I am a fan of movies. I should tell you that before we begin. But I should also tell you that I don’t watch as many movies as I should. I try. I really do. But I certainly do not watch as many films as I should, and that is my own fault. I seek them out when I can, and I try to watch the movies generally regarded as the best of the year (plus a bunch of other trash that won’t be found on any lists), but I do not get to all of them.
With all of that said: this is a list of my five favorite films of 2013.
This is not a list of the best films of 2013. If you’re looking for something along those lines, you’re probably looking to get feedback from someone much smarter and much more well-versed than I. I am a fan of movies, once again, but I am not an expert in what makes a movie great. All I know are the things that movies make me feel, and these are the movies that made me feel more than other movies in 2013. I hope this makes sense, but we are continuing whether it makes sense or not.
Let’s go. Time is wasting.
1. Wolf of Wall Street
Is it ridiculous for me to name this my best movie of 2013? Probably.
Is the movie ridiculous? Absolutely
Do I care? Not in the slightest.
I love Martin Scorcese. Always have. Love all of his movies, and this one is no different. Leonardo DiCaprio is absolutely incredible here, and this is a shocking admission from a man who knows his girlfriend would absolutely leave him in a heartbeat if Leo came a’ calling.
I understand this. I am fine with it. And I cannot get enough of this movie.
Is it the best film? No, probably not. 12 Years a Slave, which I will discuss in the following entry, will have much more far-reaching impact than this tale of drugs, sex and more drugs could ever dream of having.
But I don’t care. This was my favorite movie to watch in 2013.
2. 12 Years a Slave
This was incredibly difficult to watch. I tend to empathize with people on a general level, and this movie made me empathize. A lot. So much so, that I will likely find it difficult to ever watch again, despite it being an incredible and moving and powerful and visceral film.
Chiwetel Ejiofor, the lead actor, has been on my radar for many years, ever since I first saw him in Serenity.

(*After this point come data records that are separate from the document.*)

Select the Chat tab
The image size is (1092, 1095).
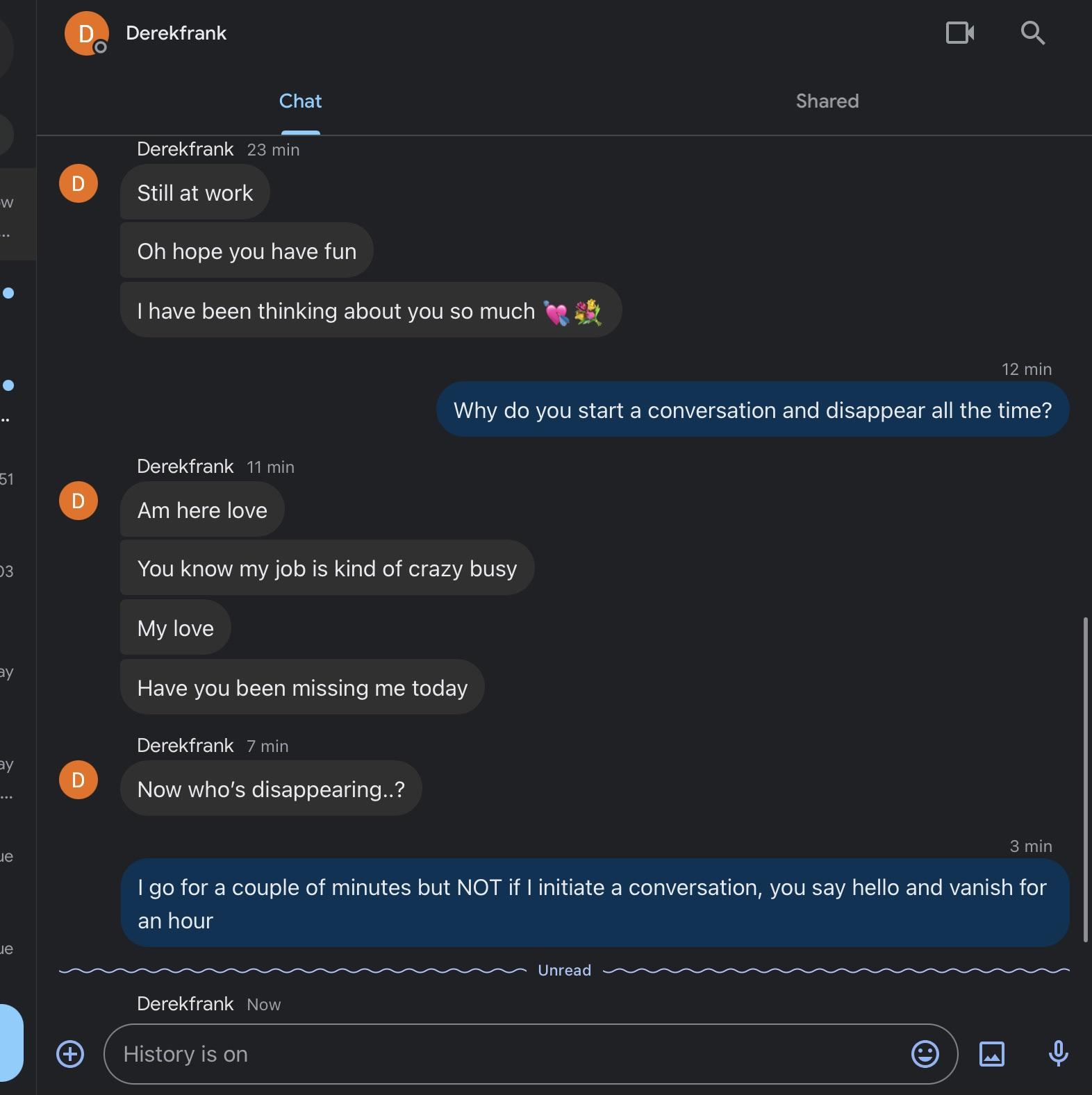(x=300, y=101)
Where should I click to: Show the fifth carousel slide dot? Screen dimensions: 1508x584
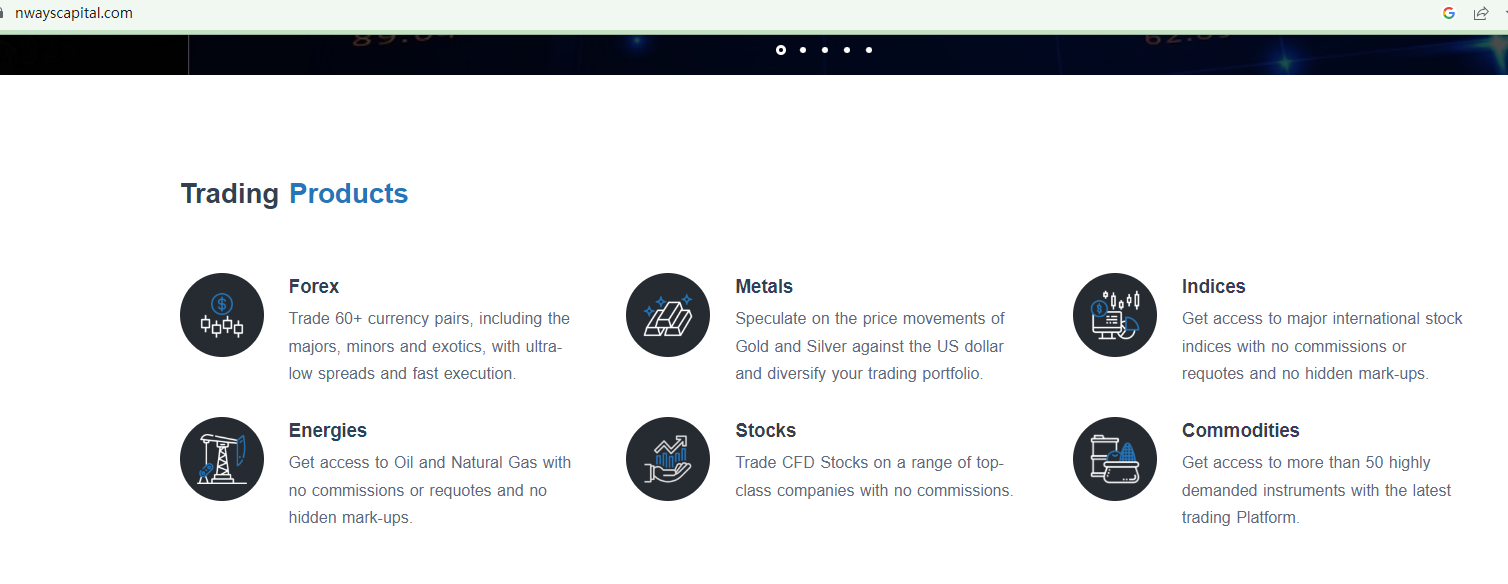coord(869,50)
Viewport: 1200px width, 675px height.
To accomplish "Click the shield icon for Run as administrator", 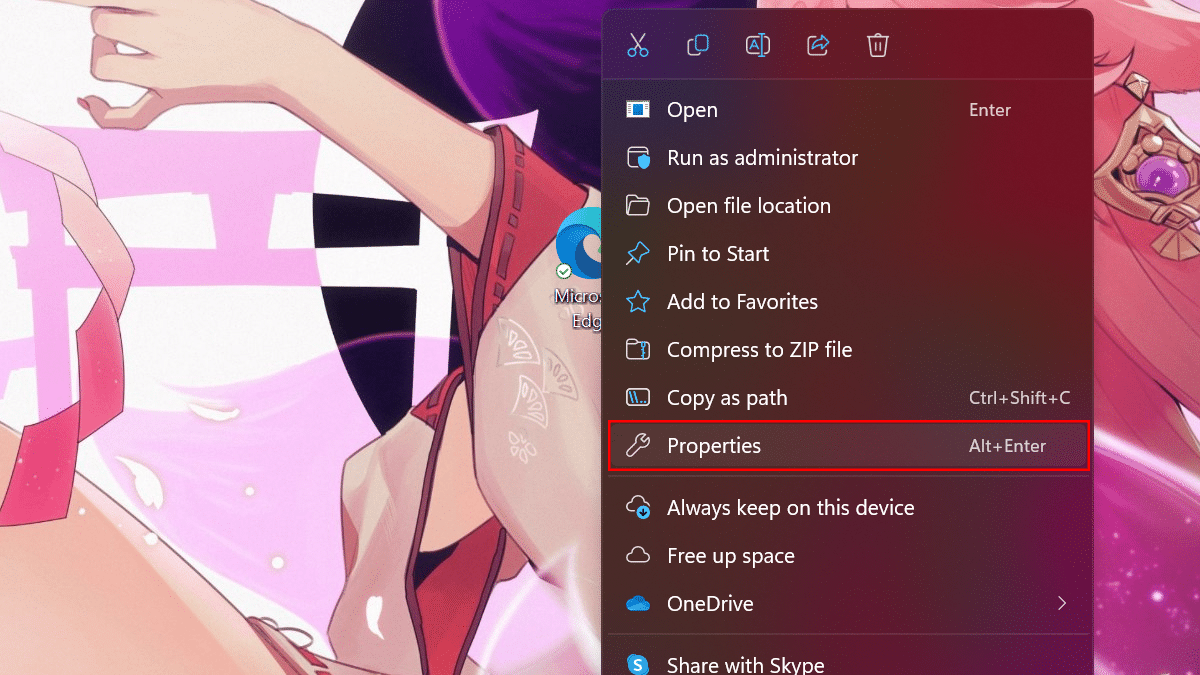I will (638, 158).
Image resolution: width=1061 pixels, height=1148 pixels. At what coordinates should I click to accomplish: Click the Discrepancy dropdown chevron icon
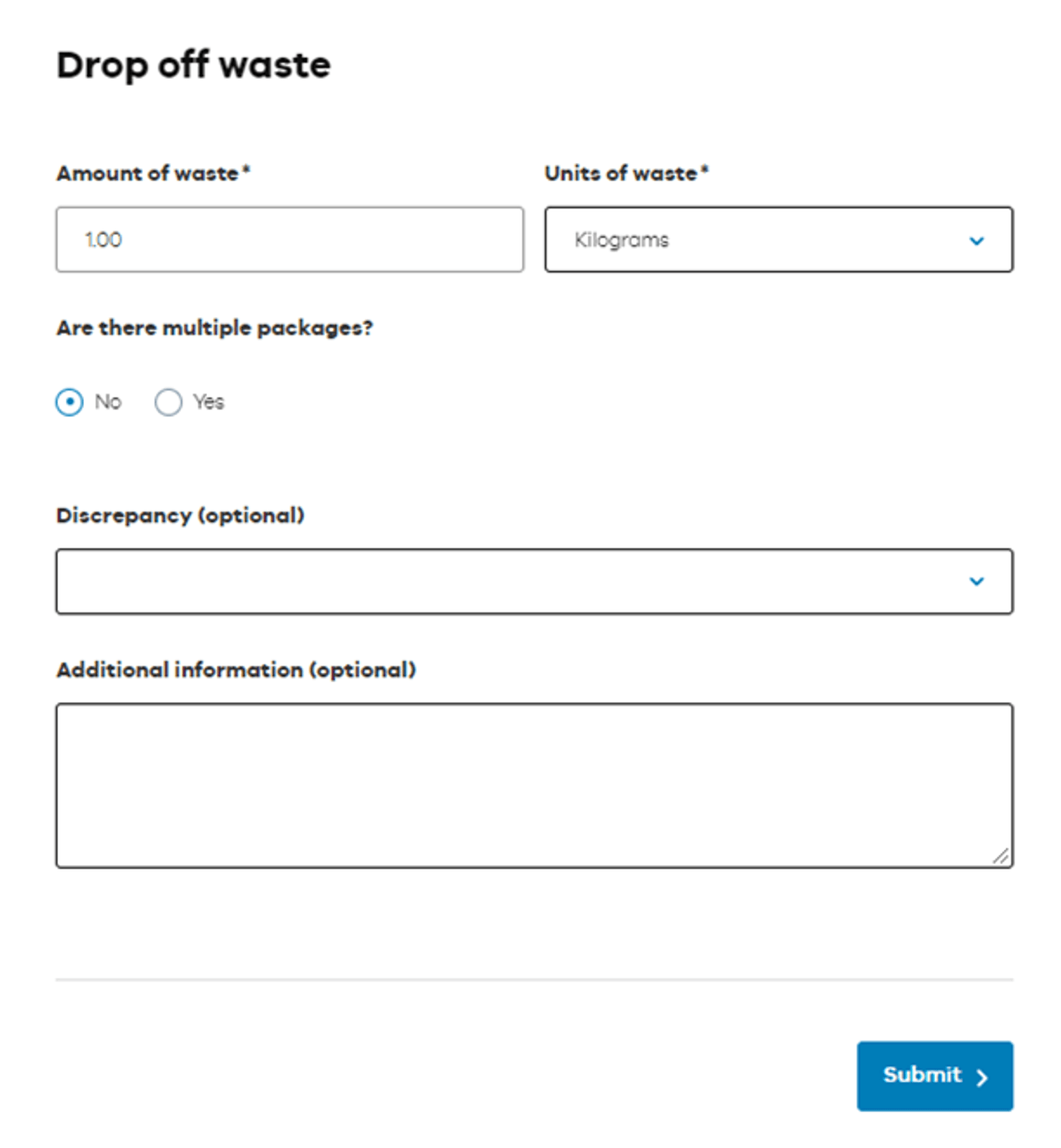point(977,581)
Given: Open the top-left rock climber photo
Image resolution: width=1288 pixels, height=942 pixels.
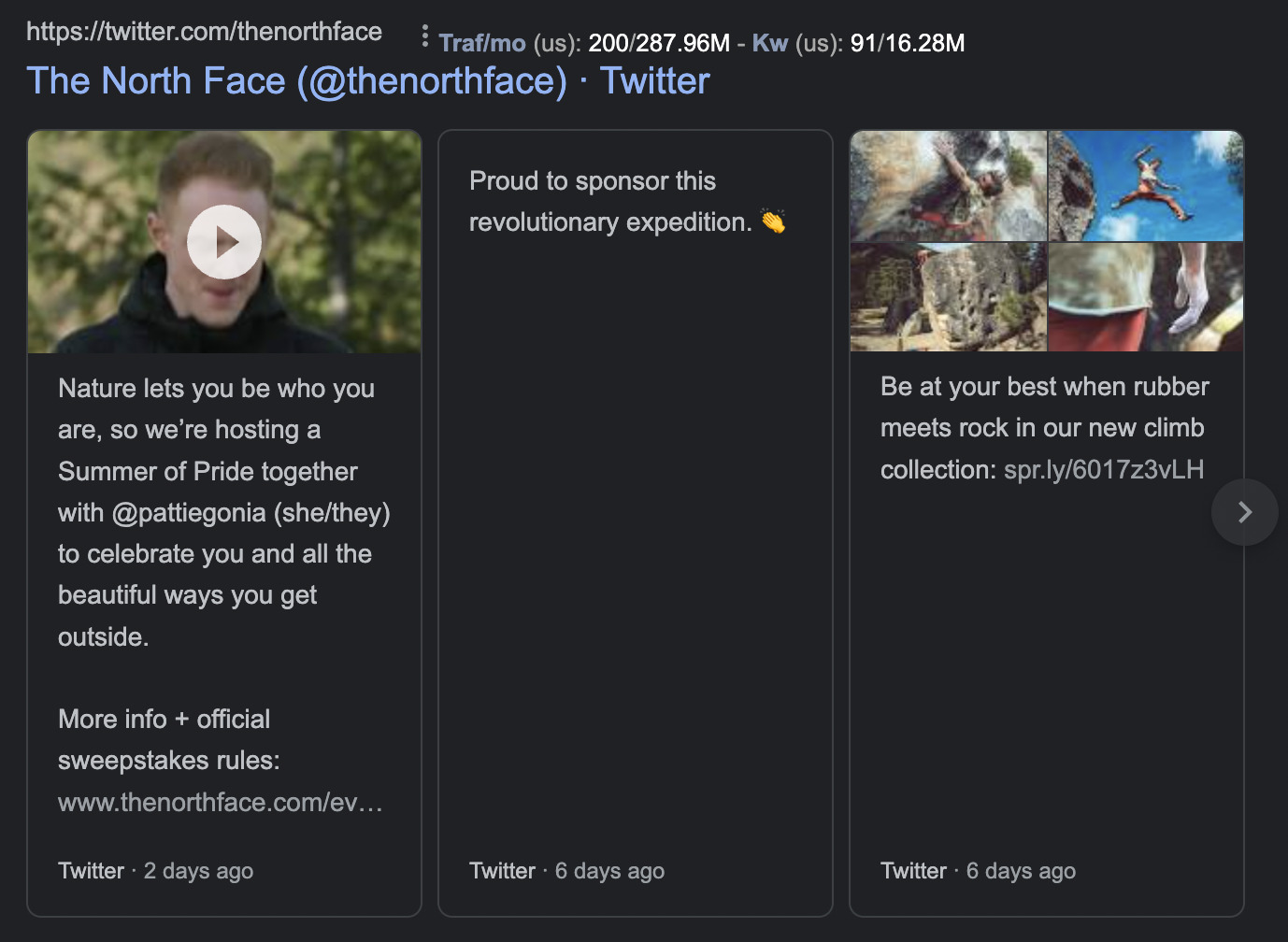Looking at the screenshot, I should pos(948,186).
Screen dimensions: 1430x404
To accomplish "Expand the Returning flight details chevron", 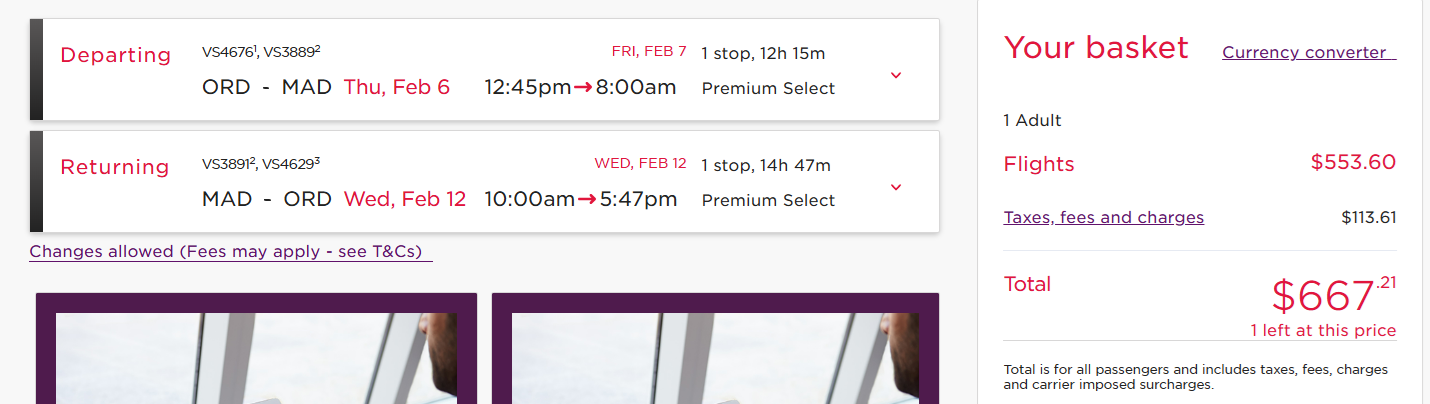I will 896,187.
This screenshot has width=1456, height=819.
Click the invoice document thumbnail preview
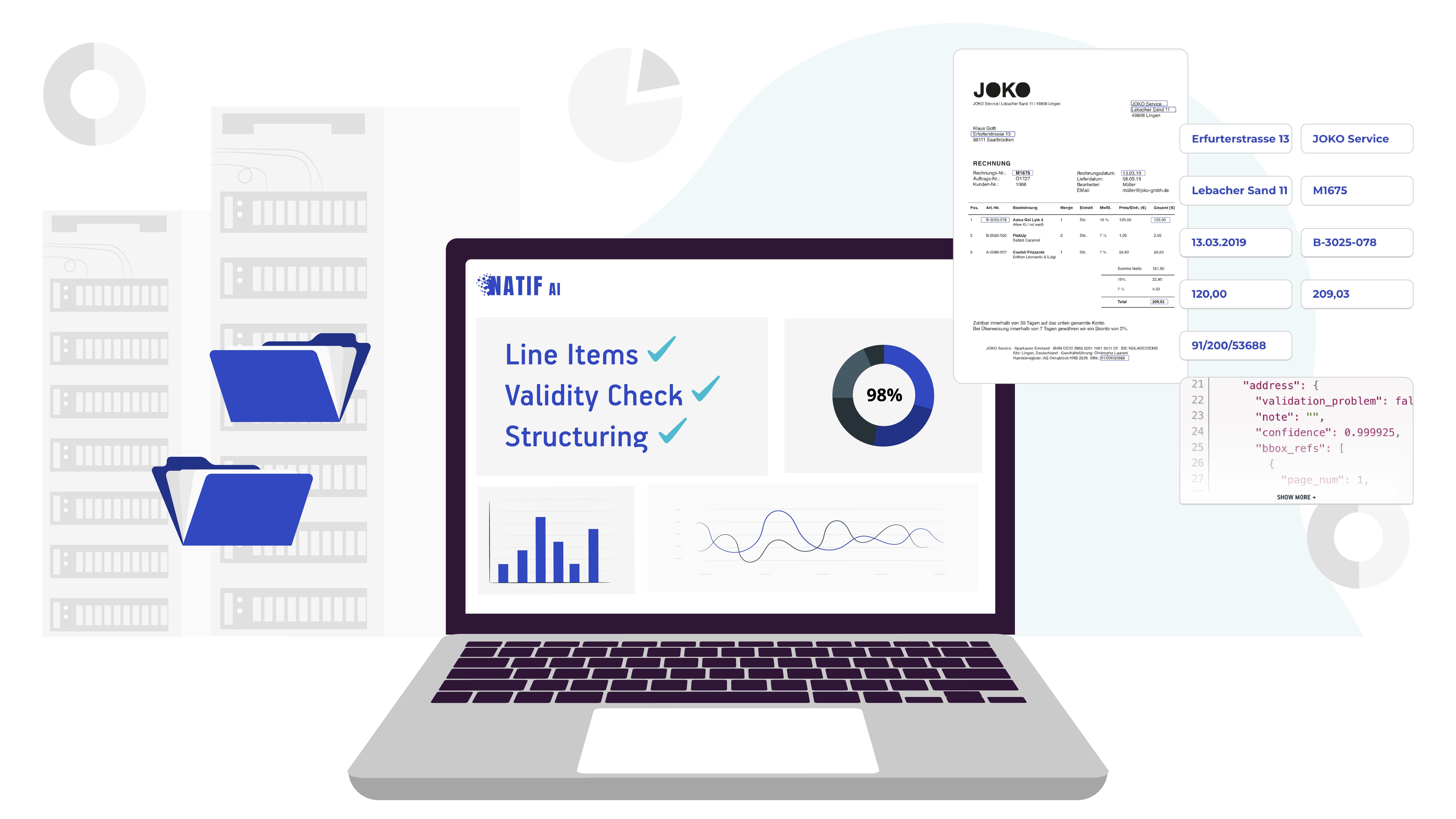pos(1065,215)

Being a huge nerd, and especially a huge nerd for science fiction, I loved Serenity. And Chiwetel was easily the best performer in that movie, bar none. And he was the best in 2012, which remains one of my guilty pleasures due to my fascination with disasters on a global scale.
Let me state this again: this is a difficult thing to watch. It is incredibly realistic, or at least as realistic as I imagine these things to be. I am not certain I want to see anything more realistic or gritty. Or moving, for that matter. This was enough, and one time may have been enough. But that one time, man, it was an incredible experience.
I’m a sucker for romantic comedies. This is one of my deepest movie-watching secrets. And actually, it is not constrained to just romantic comedies; I will watch anything with the slightest hint of romance.
Which is why Her resonates with me. And look, this is not a normal movie. This is a movie about a man, at some undetermined point in the future, that falls in love with the artificial intelligence in his computer and phone and iPad or whatever the future equivalent of the iPad is. That’s weird. I know it is, you know it is.
And yet, it works. It works because Joaquin Phoenix and Scarlett Johansson make it work. They are sublime, even though one is portraying a very weird and emotionally damaged human and the other is playing the part of a voice in a computer. It works.
Is Her the best romantic movie I’ve seen in years? Yeah. Is it the weirdest? By far. Does it matter? Not even a little bit.
I was supposed to see Gravity with my girlfriend in Florida last summer. And then I got sick. Sicker than I can ever remember being. Sweaty, dirty and not even a little bit graceful sick. The kind of sick where your significant other has to change the bedsheets of the guest bed you are sleeping because you have soaked the sheets with sweat.
So I didn’t get to see Gravity that night. But I did get to see it a month or so later, and I was blown away. Absolutely blown away. It had been a long time since a film had made me feel that uncomfortable, and I suppose it had something to do with the quiet. The space and the quiet. I love space and I love quiet, but the idea of space and quiet in space is absolutely unnerving. If I sit back and think about what is really happening in this flick, I can feel the whispers of an oncoming panic attack. And I don’t even have panic attacks.
I’ve seen Gravity roughly five times since that night, and it hasn’t lost the effect it had on me. If you are fearful of space and quiet, as I assume so many of us are, then this movie will wreck you.
5. Anchorman 2
You’re going to mock me for including this here. I don’t care. These are my favorite movies, and this movie was awesome.
Look, I’m like you. I was a fan of the first Anchorman, and I was terrified that the sequel wouldn’t live up to it. But it did. It did, and so much more. It didn’t just live up to the first one; it may have surpassed it.
Will Ferrell will always be a person that makes me laugh. His face alone, and this is not a knock on him, will always make me laugh. His smallest facial ticks are hilarious. They hit me right in the funny bone.
But this movie did not rely on Ferrell. His performance was strong, but his surrounding cast (and the script, most importantly) came through in a big way. I loved this. If you didn’t love this, you are stupid and have a stupid face.